[所给文章]

——

机器学习之代价函数

概念

代价函数，或叫损失函数，英文为Cost Function。

假设训练样本$(x,y)$，模型为$h$，参数为$\theta$，则

$h(\theta)=\theta^Tx(\theta^T表示\theta的转置)$

单样本代价函数$C(\theta)$:

任何能够衡量模型预测出来的值$h(\theta)$与真实值$y$之间的差异的函数。

多样本代价函数$J(\theta)$:

对于多个样本，可以将所有代价函数$C(\theta)$的取值求均值。

获得最好的模型过程，就是得到代价函数$J(\theta)$的最小值，也是训练参数$\theta$的过程，即为

$\min_{\theta}J(\theta)$

在训练参数$\theta$的过程中，最常用方法为梯度下降，即代价函数$J(\theta)$对$\theta_1,\theta_2,…,\theta_n$的偏导数。

其性质如下：

对于每种算法来说，代价函数不是唯一的；
代价函数是参数$\theta$的函数；
多样本代价函数$J(\theta)$可以用来评价模型的好坏，代价函数越小说明模型和参数越符合训练样本$(x,y)$；
$J(\theta)$是一个标量；
最好挑选对参数$J(\theta)$可微的函数.

常见形式

代价函数需满足两个基本要求：

对模型评估的精准性
对参数$J(\theta)$可微

线性回归中的均方误差

均方误差(Mean squared error)，即

$J(\theta_0, \theta_1)=\frac{1}{2m}\sum_{i=1}^m(\widehat{y}^{(i)}-y^{(i)})^2=\frac{1}{2m}\sum_{i=1}^m(h_{\theta}(x^{(i)})-y^{(i)})^2$

m：训练样本的个数；
$h_{\theta}(x)$: 预测出的y值
y：原始y值，即为真实y值
i：第i个样本

示例

已知训练样本为${(0,0),(1,1),(2,2),(4,4)}$。如下图所示，很明显，其中$y=x$这条线为最好的模型。

模型为

$h(\theta_{0},\theta_{1})=\theta_{0}+\theta_{1}x$

取参数项$\theta_{0}=0$.

Python下的编程

代码下载：costFunctionExam.py

# -*- coding:utf8 -*-

"""
@author: [email protected]

@date: Tue, May 23 2017

@time: 19:05:20 GMT+8
"""
import matplotlib.pyplot as plt
import numpy as np

# 都转换成列向量
X = np.array([[0, 1, 2, 4]]).T
Y = np.array([[0, 1, 2, 4]]).T

# 三个不同的theta_1值
theta1 = np.array([[0, 0]]).T
theta2 = np.array([[0, 0.5]]).T
theta3 = np.array([[0, 1]]).T

# 矩阵X的行列(m,n)
X_size = X.shape

# 创建一个(4,1)的单位矩阵
X_0 = np.ones((X_size[0], 1))

# 形成点的坐标
X_with_x0 = np.concatenate((X_0, X), axis=1)

# 两个数组点积
h1 = np.dot(X_with_x0, theta1)
h2 = np.dot(X_with_x0, theta2)
h3 = np.dot(X_with_x0, theta3)

# r:red x: x marker
plt.plot(X, Y, 'rx', label='y')

——

[数据记录]

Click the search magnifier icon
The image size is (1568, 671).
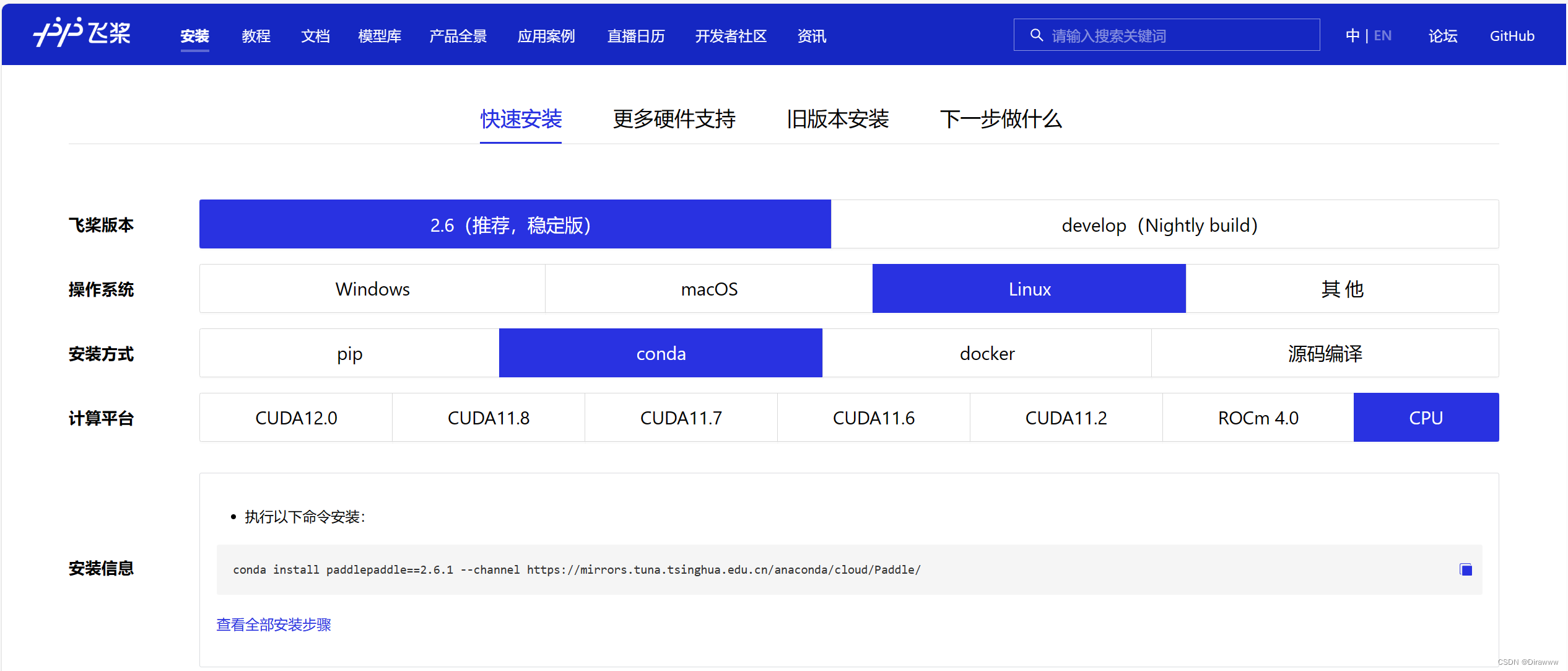point(1036,35)
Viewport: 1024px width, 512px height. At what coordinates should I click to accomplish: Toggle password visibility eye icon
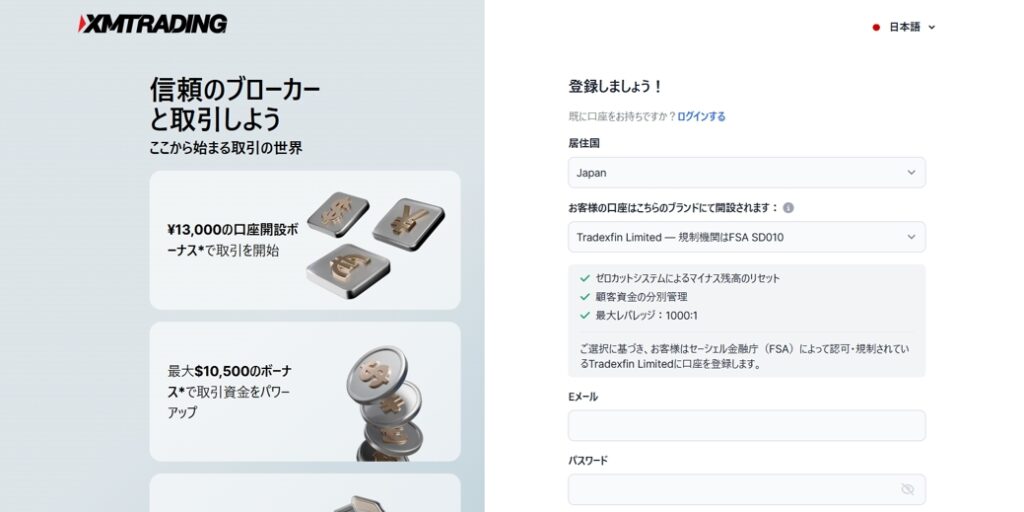[x=907, y=489]
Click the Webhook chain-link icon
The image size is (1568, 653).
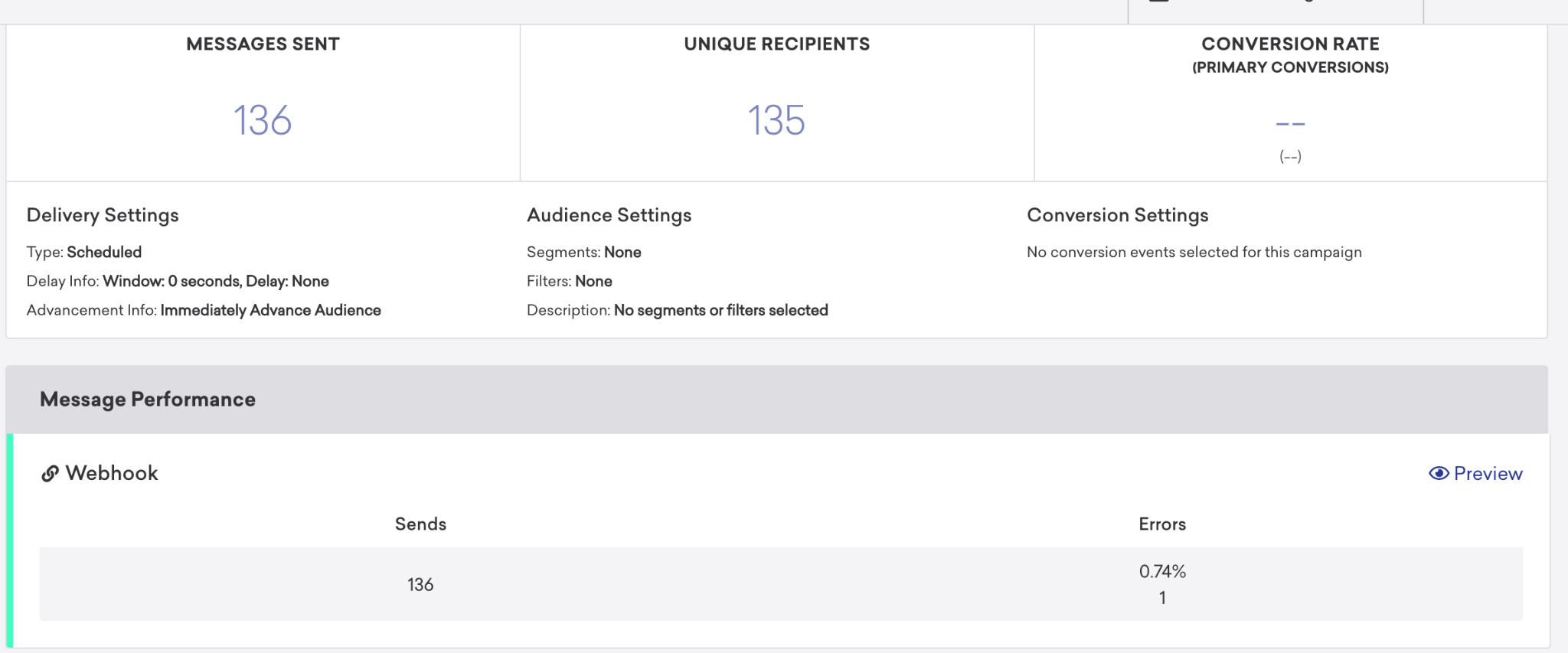pos(50,474)
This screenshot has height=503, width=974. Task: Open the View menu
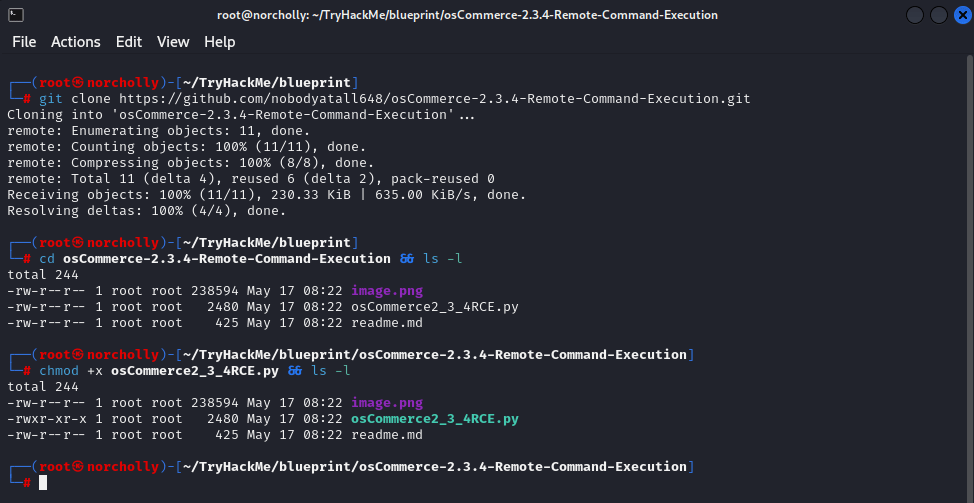(173, 42)
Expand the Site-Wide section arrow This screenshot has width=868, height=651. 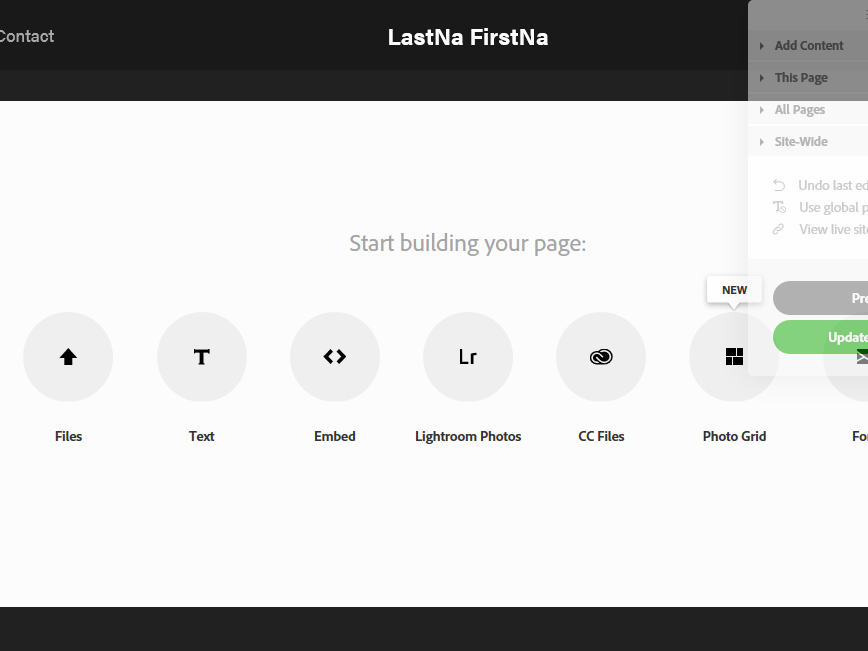pyautogui.click(x=762, y=142)
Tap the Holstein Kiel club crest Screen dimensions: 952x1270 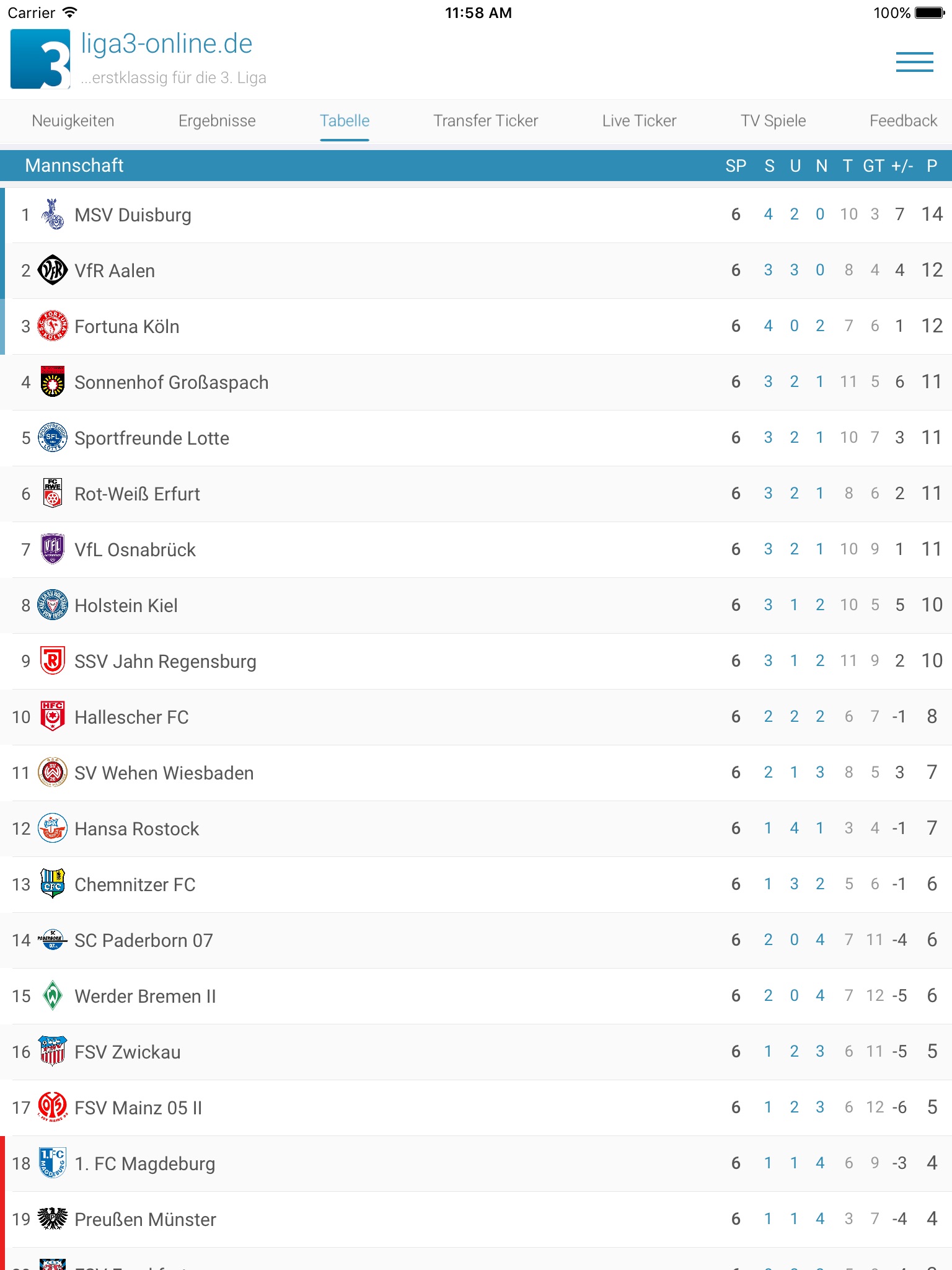pos(53,605)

——

[练习目标] 请把代价函数一文中以“在训练参数”开头的段落改写得更简短，并保留其主要事实。

[最终答案] 训练参数$\theta$最常用梯度下降法，即求代价函数$J(\theta)$对$\theta_1,\theta_2,…,\theta_n$的偏导数。